There sits twenty-five years of equity administration; behind it, thirty
years of jocund and various life. No newspaper shall ever record it,
because none are printed here; he is indifferent to that forgetfulness
and to all others, because the springs of life are dry in his body, and
he no more enjoys." "Are you travelling north, Judge Custis?" the old man asked, for
politeness' sake. "Yes, to Dover." "There is a seat in my carriage; you are welcome to it." "I will take it a part of the way, at least, to feel the privilege of
your society, Chancellor." The old man gave a slow, sidewise shake of his head. "Too late, too late," he said, "to flatter me. I was fond of it once.
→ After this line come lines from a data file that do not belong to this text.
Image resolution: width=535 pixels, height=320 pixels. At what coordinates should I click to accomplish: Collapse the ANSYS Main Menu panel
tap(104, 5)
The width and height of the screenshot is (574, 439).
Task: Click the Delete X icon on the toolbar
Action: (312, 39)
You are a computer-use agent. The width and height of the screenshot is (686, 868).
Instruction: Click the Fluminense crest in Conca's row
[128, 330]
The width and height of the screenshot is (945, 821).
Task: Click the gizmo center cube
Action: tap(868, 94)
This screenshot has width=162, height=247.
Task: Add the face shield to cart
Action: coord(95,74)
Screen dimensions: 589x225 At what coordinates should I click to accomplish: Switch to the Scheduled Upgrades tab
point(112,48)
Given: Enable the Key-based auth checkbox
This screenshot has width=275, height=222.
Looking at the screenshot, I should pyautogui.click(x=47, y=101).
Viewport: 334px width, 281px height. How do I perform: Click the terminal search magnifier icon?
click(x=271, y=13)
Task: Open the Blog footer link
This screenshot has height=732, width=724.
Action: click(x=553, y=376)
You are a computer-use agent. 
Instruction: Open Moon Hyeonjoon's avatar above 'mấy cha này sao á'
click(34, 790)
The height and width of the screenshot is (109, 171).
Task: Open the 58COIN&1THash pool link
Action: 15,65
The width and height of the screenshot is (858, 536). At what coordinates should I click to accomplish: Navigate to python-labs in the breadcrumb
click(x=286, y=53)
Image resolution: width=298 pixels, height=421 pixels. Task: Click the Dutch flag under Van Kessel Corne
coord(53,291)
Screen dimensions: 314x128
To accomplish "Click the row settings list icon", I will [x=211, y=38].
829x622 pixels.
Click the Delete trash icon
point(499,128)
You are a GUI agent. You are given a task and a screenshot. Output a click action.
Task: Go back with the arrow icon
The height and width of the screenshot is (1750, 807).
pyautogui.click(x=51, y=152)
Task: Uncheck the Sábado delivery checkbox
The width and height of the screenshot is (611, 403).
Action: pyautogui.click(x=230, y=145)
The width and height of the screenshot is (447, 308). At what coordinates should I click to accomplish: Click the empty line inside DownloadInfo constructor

I
have been a flatterer, too." The Chancellor's black boy was put on the Judge's horse, and the two
men, in a plain, country-made, light, square vehicle, turned the
court-house corner for the north. As they passed the door they heard the
sheriff knock off two slaves to a purchaser, crying: "Your property, sir, till they are twenty-five years of age." "Ha, ha!" laughed, in a great horse laugh, a nearly chinless villager;
"say till ole Patty Cannon can git 'em!" The purchaser gave a cunning, self-convicted smile at the passing
chancellor, whose look of resignation only deepened and grew more
humble. The Judge had some vague recollection which moved him to change
the subject. "We see each other but little, Chancellor, though we divide the same
little heritage of land. I suppose your people are all proud of
Delaware." "Yes," said the old man; "being such a little adventurer, a mere
foundling in the band of states, our people have the pride of their
independence. The laws are administered, some more farms are opened in
the forest every year, blossoms come, and old men die and are buried on
their farms, and their bones respected a few years. Our history is so
pastoral that we must show some temper when it is assailed, or we might
let out our ignorance of it." They rode in silence some hours through an older settled and more open
country, with some large mill-ponds and a better class of farm
improvements, and the sense of some large water near at hand was
mystically felt.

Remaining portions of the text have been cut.